■ Required action
Nothing but the lines from the one holding "Image resolution: width=668" through the last line of the material below should be set down, exactly and without images.

■ Records to use
_ _ _
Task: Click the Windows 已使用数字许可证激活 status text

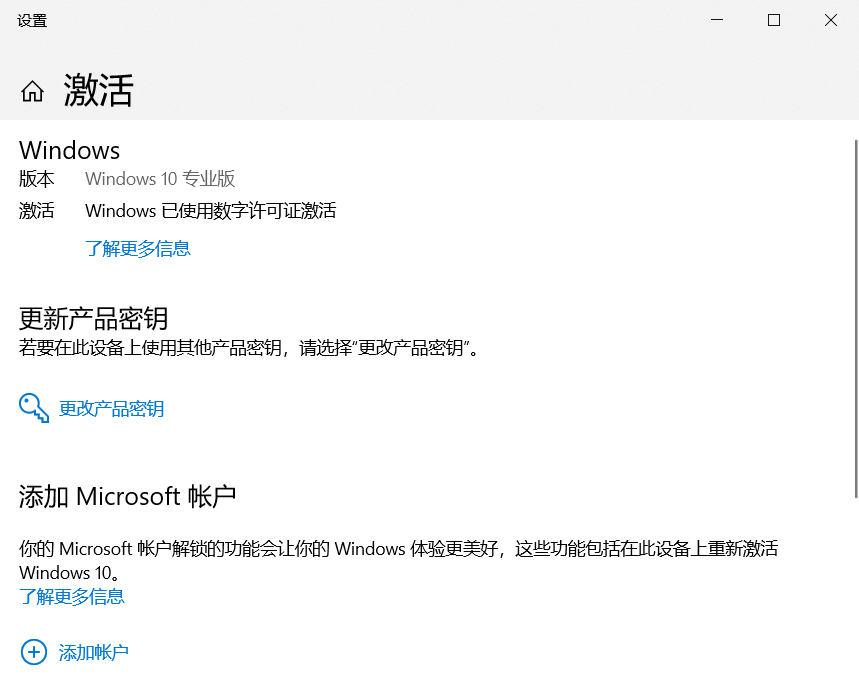Action: pos(210,210)
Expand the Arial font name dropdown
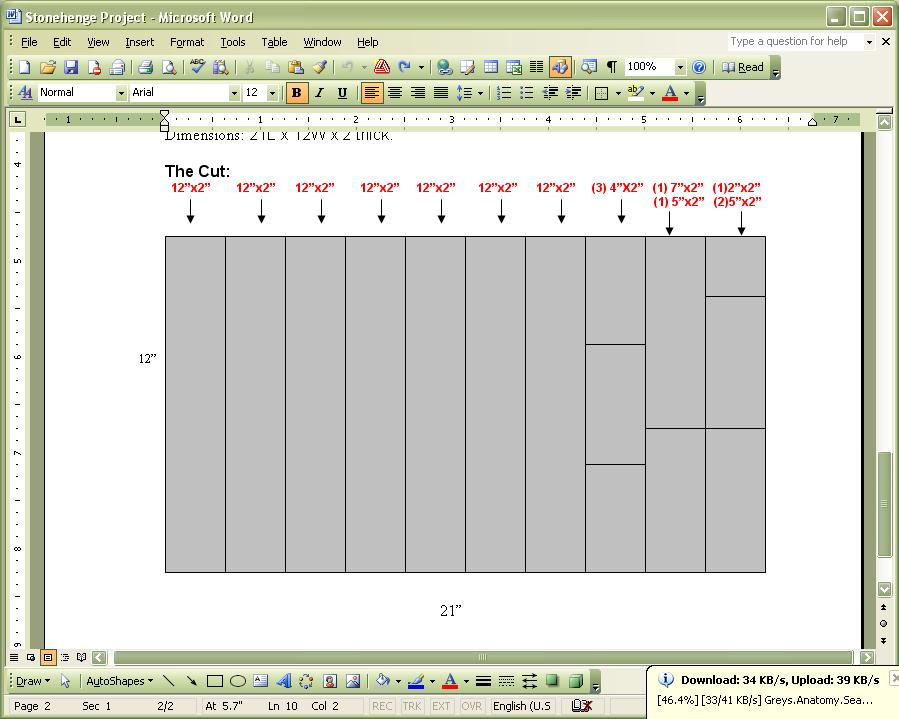Image resolution: width=899 pixels, height=719 pixels. click(x=235, y=93)
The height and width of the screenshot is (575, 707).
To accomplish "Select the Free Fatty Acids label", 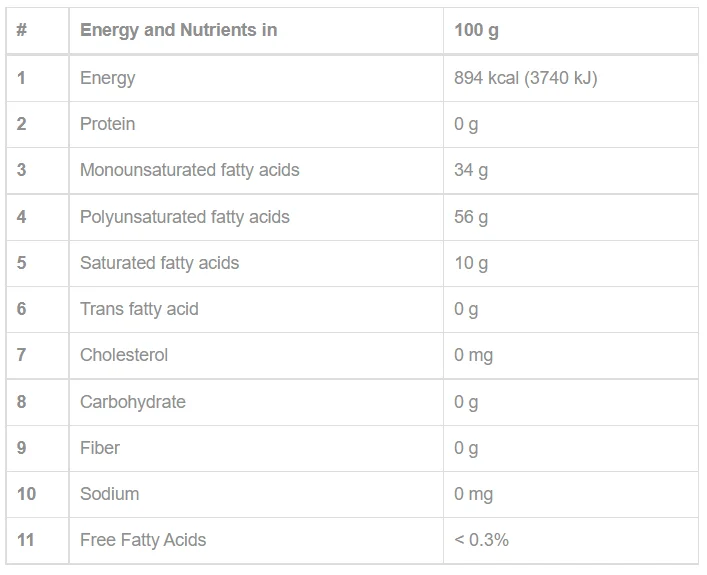I will click(143, 540).
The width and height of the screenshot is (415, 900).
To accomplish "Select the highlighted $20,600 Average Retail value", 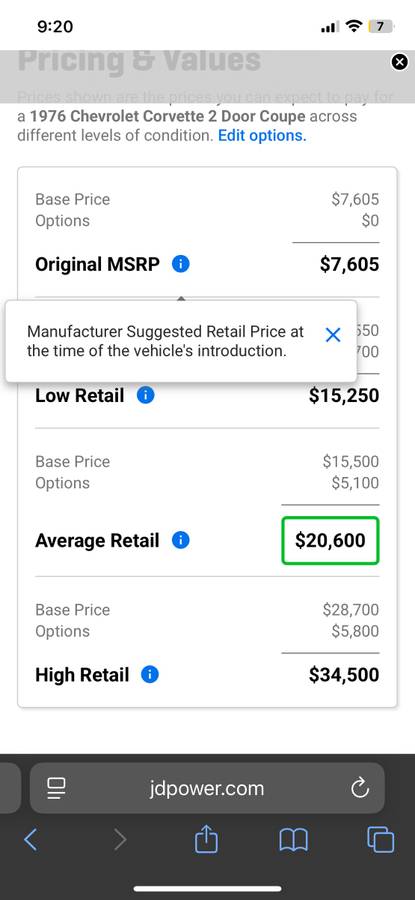I will pyautogui.click(x=330, y=540).
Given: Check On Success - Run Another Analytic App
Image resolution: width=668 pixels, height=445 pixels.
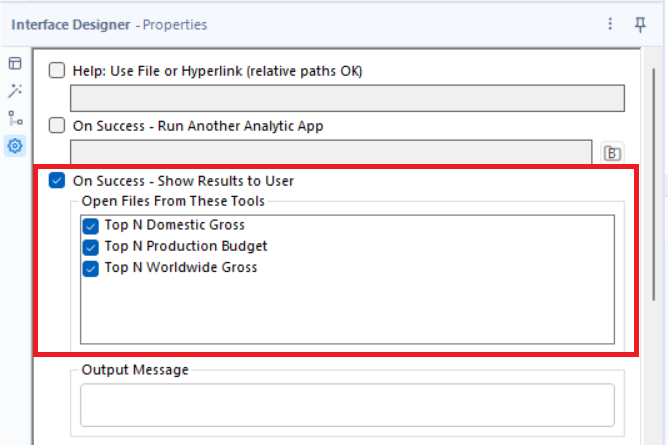Looking at the screenshot, I should [57, 126].
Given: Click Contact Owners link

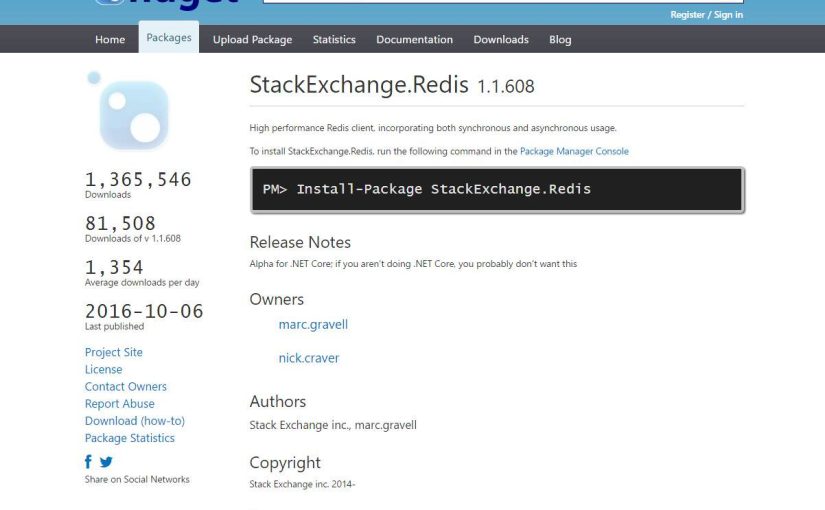Looking at the screenshot, I should point(126,387).
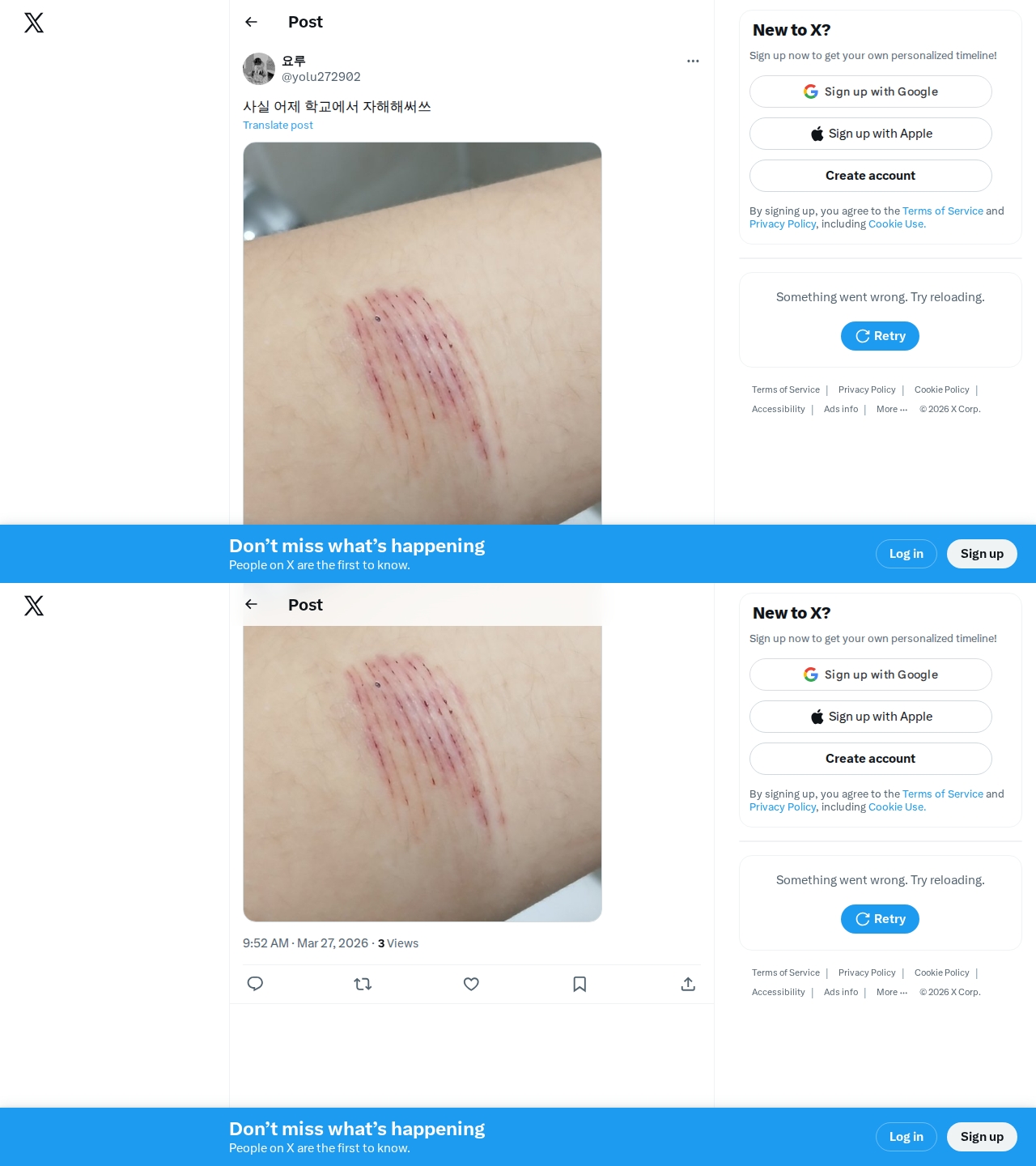Open Cookie Use link in the first signup disclaimer
The height and width of the screenshot is (1166, 1036).
click(897, 224)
_ _ _
■ Answer to this problem
Image resolution: width=668 pixels, height=445 pixels.
Looking at the screenshot, I should [57, 126].
Given: Click Contact Owners link

Looking at the screenshot, I should point(126,387).
Open Cookie Use link in the first signup disclaimer
The height and width of the screenshot is (1166, 1036).
click(897, 224)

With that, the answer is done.